Boost logo

Boost :

From: Christopher Kohlhoff (chris_at_[hidden])
Date: 2005-12-22 23:29:53


Hi Darryl,

--- Darryl Green <darryl.green_at_[hidden]> wrote: <snip>
> I think the design as described by the concepts section is
> very good, but it would be better if the implementation
> offered finer-grained selection of the desired concepts.
> Perhaps this is just an aesthetic concern, and it would be
> easy to modify the existing services, but if these really are
> separate concepts, why are they bundled together? I'm
> concerned that there may be some lack of flexibility in the
> implementation/interface actually offered that isn't apparent
> from the design. The issue of separating out the sync vs async
> interface has already been raised;

This has been extensively discussed elsewhere, but in summary I
can see no compelling reason why there should be a separate
low-level sync-only interface, and many advantages to having
them combined. However I still intend to rename the demuxer to
make its purpose clearer for all sorts of applications.
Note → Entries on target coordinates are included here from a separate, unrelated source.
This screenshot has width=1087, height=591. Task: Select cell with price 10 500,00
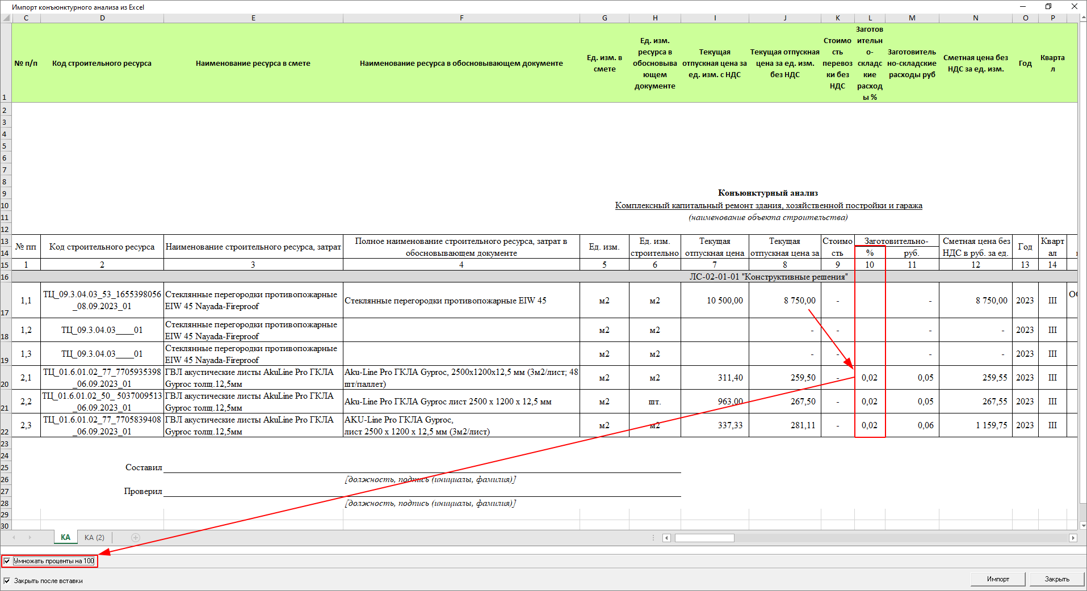pos(714,301)
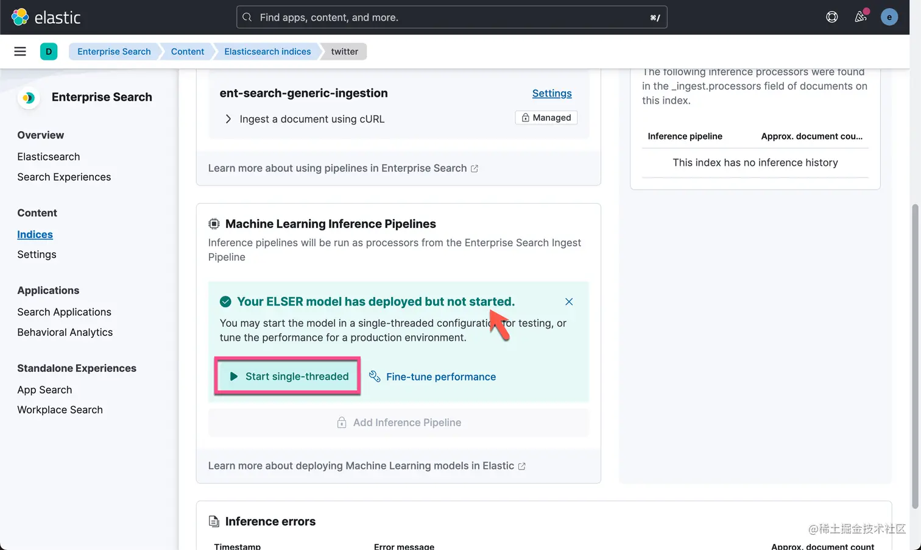
Task: Go to Elasticsearch indices breadcrumb
Action: pyautogui.click(x=267, y=51)
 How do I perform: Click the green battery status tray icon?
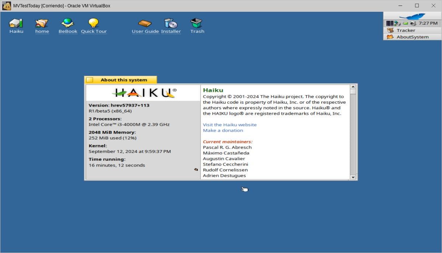[x=406, y=23]
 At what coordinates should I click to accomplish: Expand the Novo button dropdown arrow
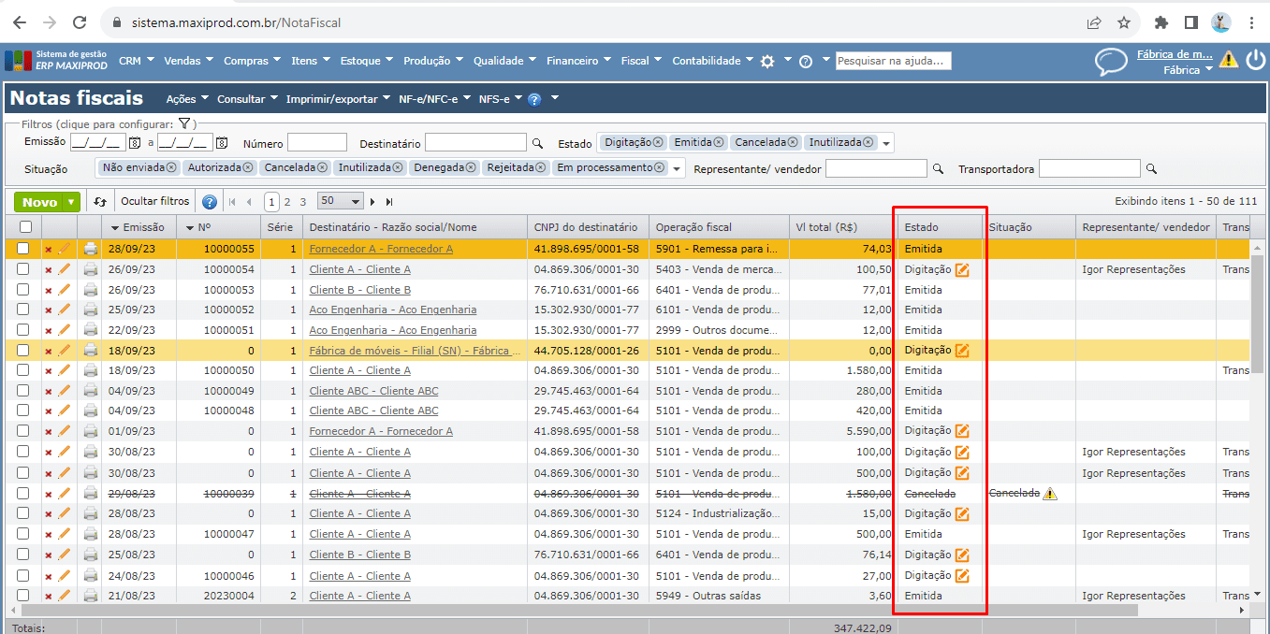(72, 202)
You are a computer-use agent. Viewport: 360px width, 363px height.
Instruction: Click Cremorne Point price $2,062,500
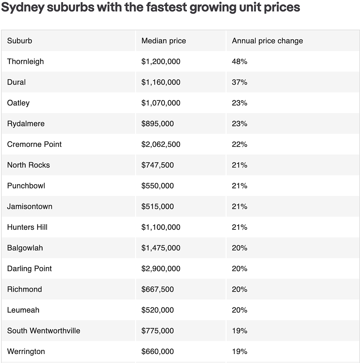point(161,144)
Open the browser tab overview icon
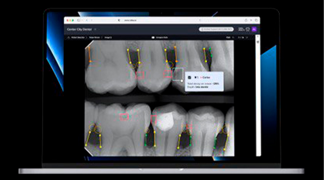The height and width of the screenshot is (180, 324). (x=256, y=20)
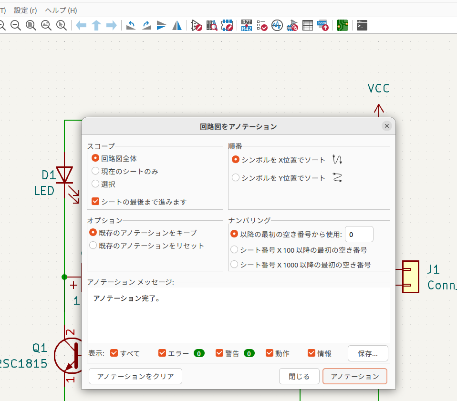Uncheck the シートの最後まで進みます checkbox
The height and width of the screenshot is (401, 457).
click(95, 202)
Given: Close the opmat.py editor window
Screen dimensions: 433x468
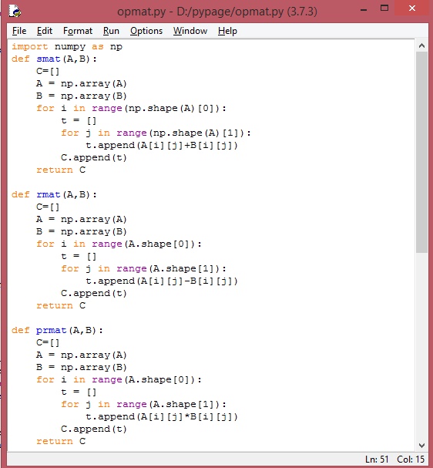Looking at the screenshot, I should click(412, 8).
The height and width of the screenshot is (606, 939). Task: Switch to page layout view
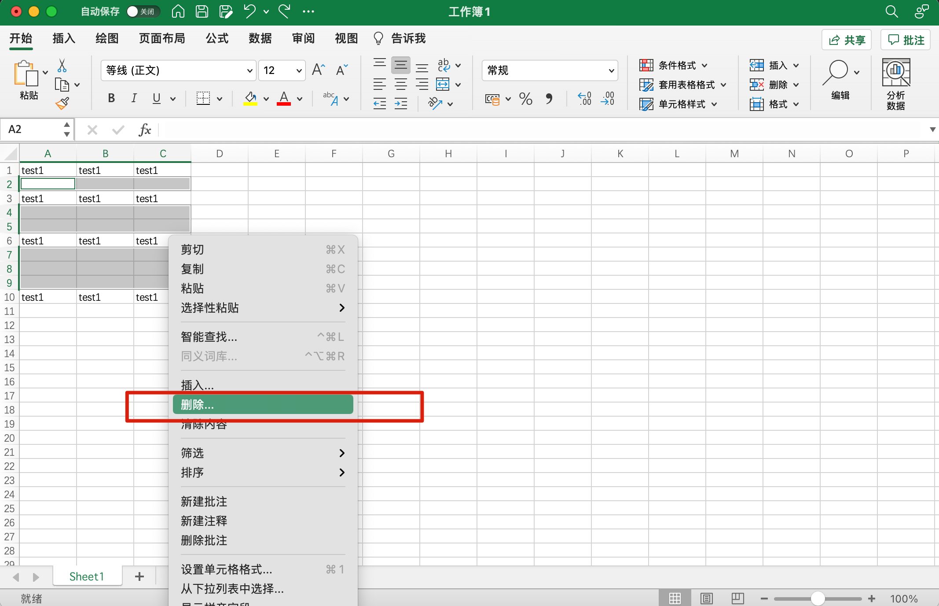pyautogui.click(x=707, y=598)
> I would also like to see the ability to expose a reactive
> rather than proactive interface by using a
> reactive_stream_socket_service in place of an
> async_stream_socket_service. The concepts would seem to allow
> for this.

This is not consistent with the goal of portability. As I
mentioned in the "reactor versus proactor" thread, the proactor
is a more portable pattern than the reactor. In the longer term
I'm not averse to allowing a reactor abstraction to become part
of some secondary public interface, where the restricted
portability is explicitly noted.

> One item that I have difficulty in discerning a clear
> design/rationale for is the demuxer. The demuxer as
> implemented is a repository of services (another wooly concept
> afaiks) and something that provides the run, interrupt and
> related functions to control the scheduling/dispatching of
> handlers in reaction to changes in Async_Object state. Is
> there anything preventing a more policy-based approach to
> assembling services?

The demuxer is composed of services in a similar way to how
std::locale is composed of facets. The demuxer is not
necessarily aware of, or coupled to, the service types that it
contains. For example, the SSL implementation uses a service
that is only added in to the demuxer if SSL is used.
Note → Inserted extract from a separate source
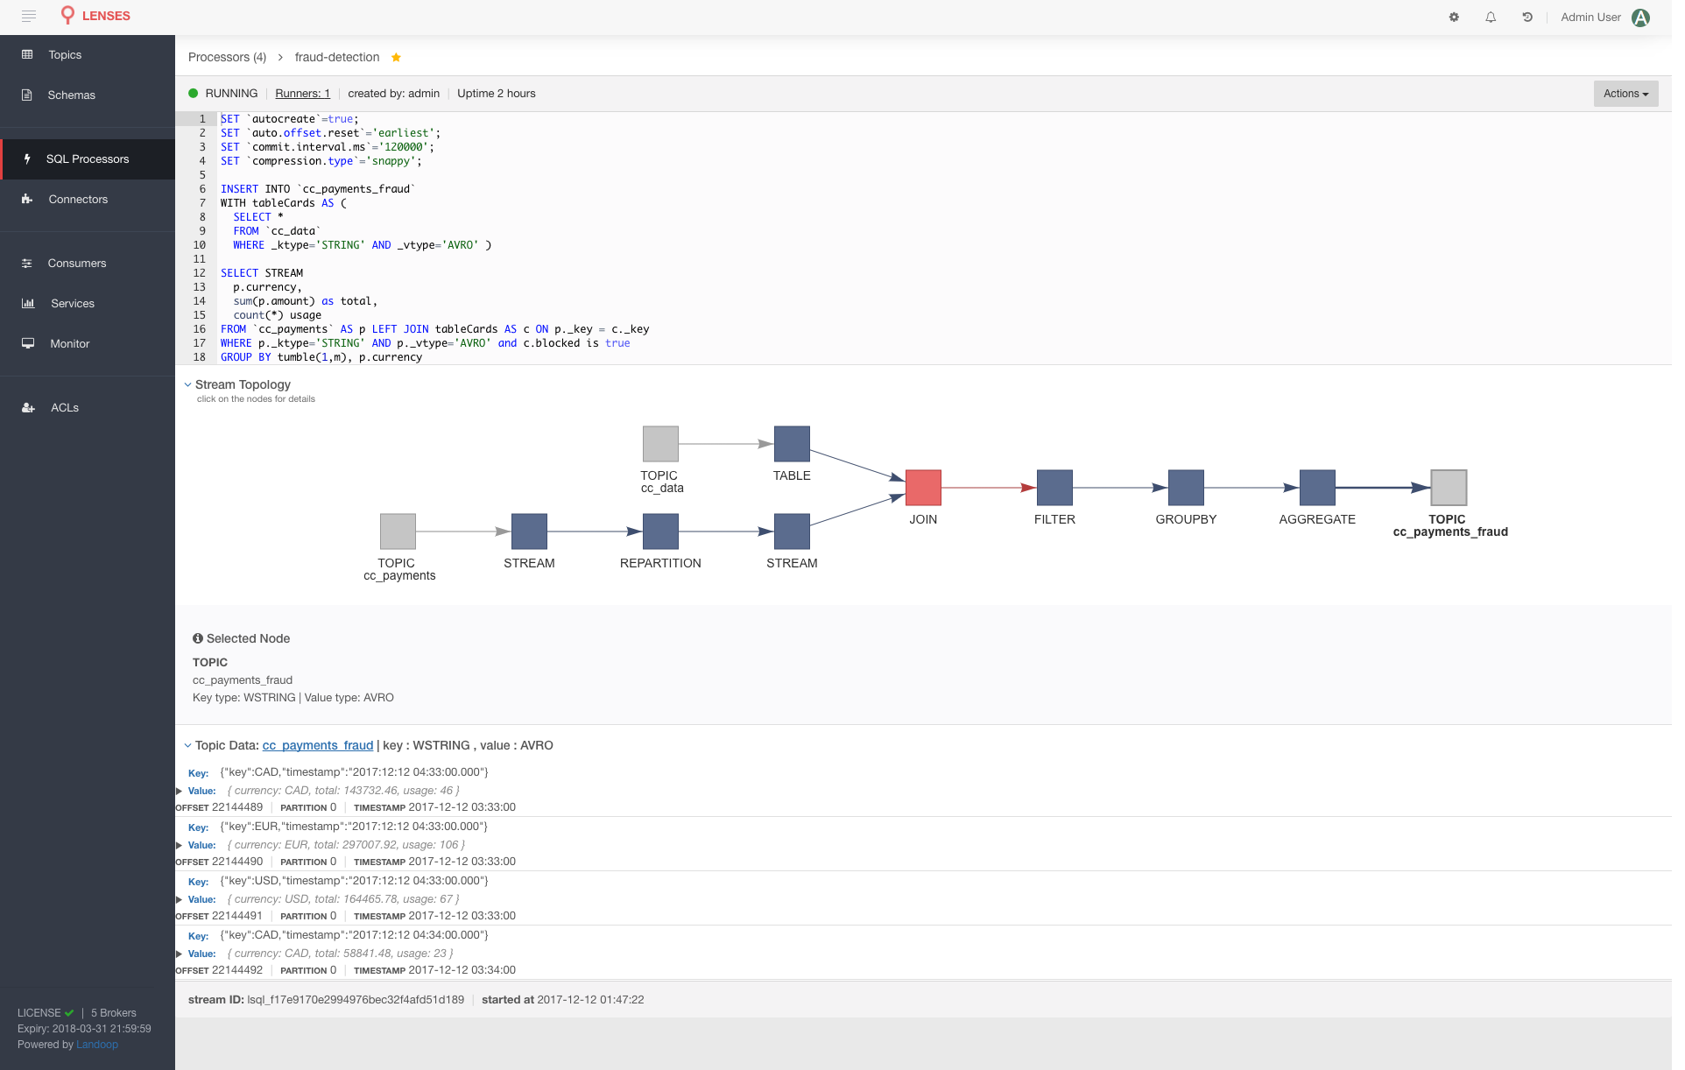The width and height of the screenshot is (1685, 1070).
Task: Open the Actions dropdown
Action: (1625, 94)
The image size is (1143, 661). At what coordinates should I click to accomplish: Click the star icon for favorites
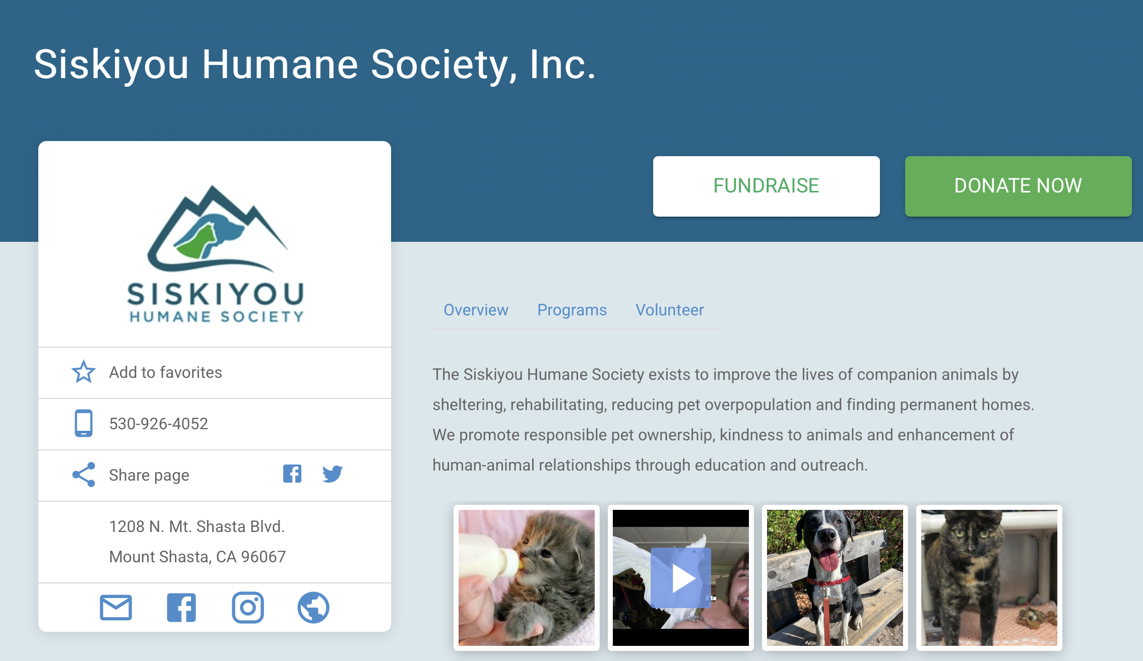(x=83, y=372)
The service used by a particular public interface (e.g.
basic_stream_socket) is already a policy template parameter. One
example program shows how basic_stream_socket can be
instantiated with a custom service to perform logging, where
this service is in turn implemented using the standard
stream_socket_service.

There's no reason why, in principle, policy-driven services
could not be added to allow further customisation. But these
would be inherently non-portable, and so would only be part of
some secondary public interface.

> I would like to see the aspects of a socket that have nothing
> to do with reading/writing better separated, as this would
> make for a more consistent interface for other forms of I/O
> such as pipes, message queues etc as well as files.
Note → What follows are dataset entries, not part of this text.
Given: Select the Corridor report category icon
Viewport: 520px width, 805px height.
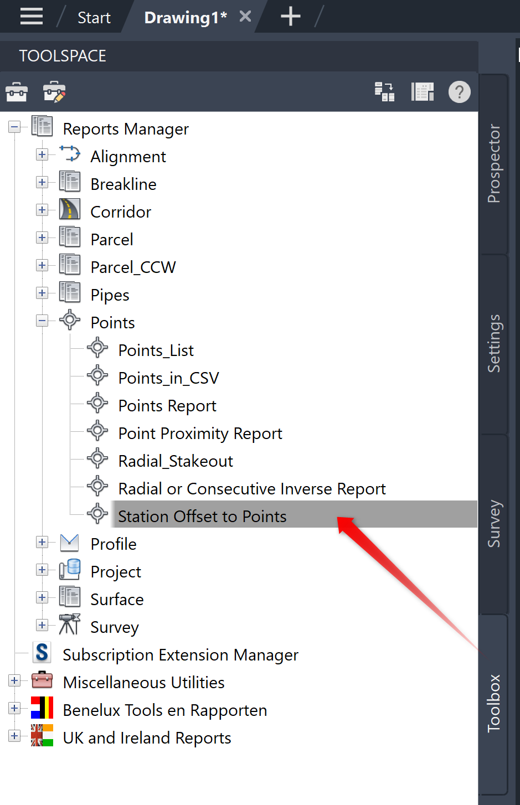Looking at the screenshot, I should tap(69, 209).
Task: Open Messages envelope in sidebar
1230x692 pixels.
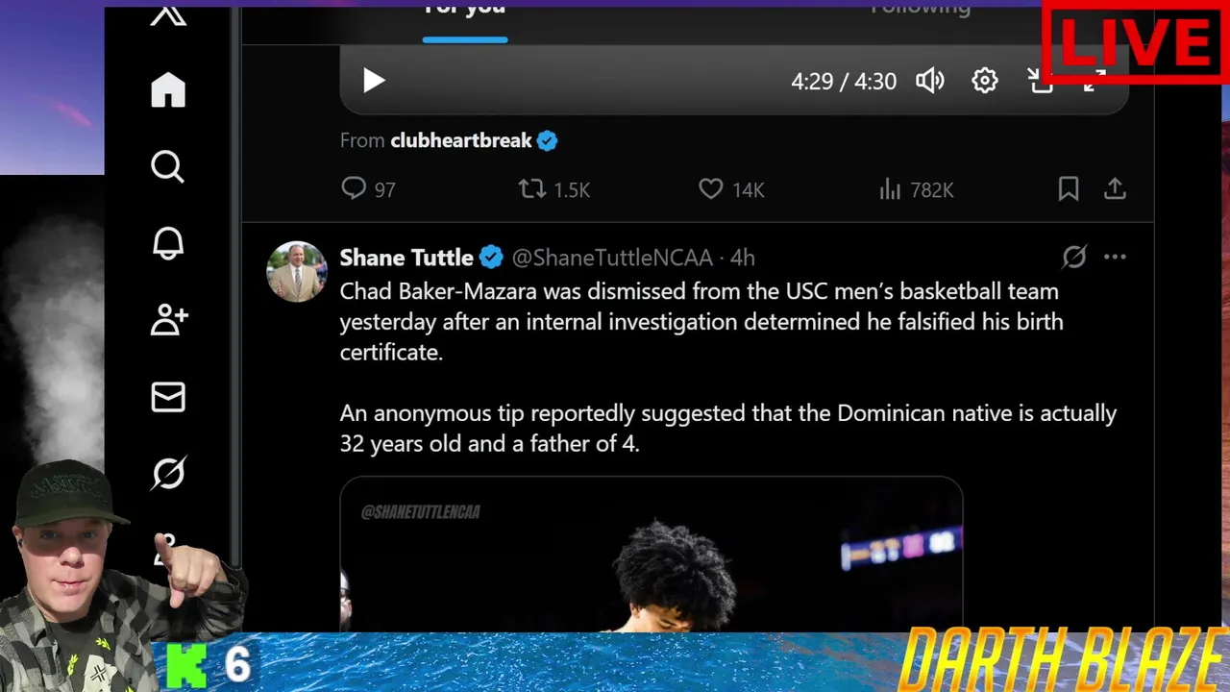Action: tap(168, 397)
For stream-oriented I/O, this separation is presented in the
form of the Stream concept. This concept is implemented by
stream_socket, ssl::stream, buffered_read_stream and so on. It
would be implemented by a hypothetical pipe class.

> A very simple active object template that supports read and
> write, but that relies on free functions or helper classes for
> less universal operations such as bind, setting options, etc,
> used as a base class, allows appropriate (and necessary in my
> opinion) use of runtime polymorphism.

I have to disagree on runtime polymorphism: compile-time
polymorphism should always be the default. Runtime polymorphism
can impose additional costs (such as virtual function calls on a
fine-grained interface), and eliminates potential optimisations.
This adds up considerably if there are many layers of runtime
polymorphism involved.

Runtime polymorphism can be layered on top of compile-time
polymorphism using some sort of wrapper. E.g. for the stream
concept:

class abstract_stream { ... };

template <typename Stream>
class stream : public abstract_stream { ... };

stream<ssl::stream<stream_socket> > s(...);
runtime_polymorphic_function(s);

I am not certain if this is something that should be included in
asio or not, since the appropriate place to introduce runtime
polymorphism can vary according to the design of an application.
What do you think? I'd be happy to add it if you think it
generally useful.

<snip>
> The intention was for this general idea to support other types
> of "file descriptor" that don't offer conventional read and
> write interfaces, and to allow other interfaces (such as
> proactive) to use the same demuxing etc infrastructure.
>
> I had hoped to have time to investigate introducing asio as a
> replacement/alternative to this library, but the timing hasn't
> been gode for that. In any case, I don't think asio would be a
> good fit for a system like the following (where the other lib
> is being used):
>
> Components support tcp and ssl for WAN connections and unix
> domain sockets locally. Throw in some weird stuff like
> communicating over special purpose point-to-point links
> implemented as character devices. There are large chunks of
> code that have no need to care what exact type of "socket"
> they are using. Some of this code is actually in dynamically
> linked libraries itself. There are multiple processes using
> these libraries.
>
> Short of placing a wrapper around asio to make it more
> amenable to separate compilation and to introduce runtime
> polymorphism I can't see how I could use asio effectively this
> system, or anything similar.

Would the polymorphic wrapper I proposed above address these
issues?

> As far as I can see asio doesn't even allow interchangeable
> use of an ssl and a tcp stream.

As I mentioned above, asio addresses this using compile time
polymorphism, with the Stream concept being implemented by
stream_socket and ssl::stream. For example, both work equally
well with free functions like asio::async_read.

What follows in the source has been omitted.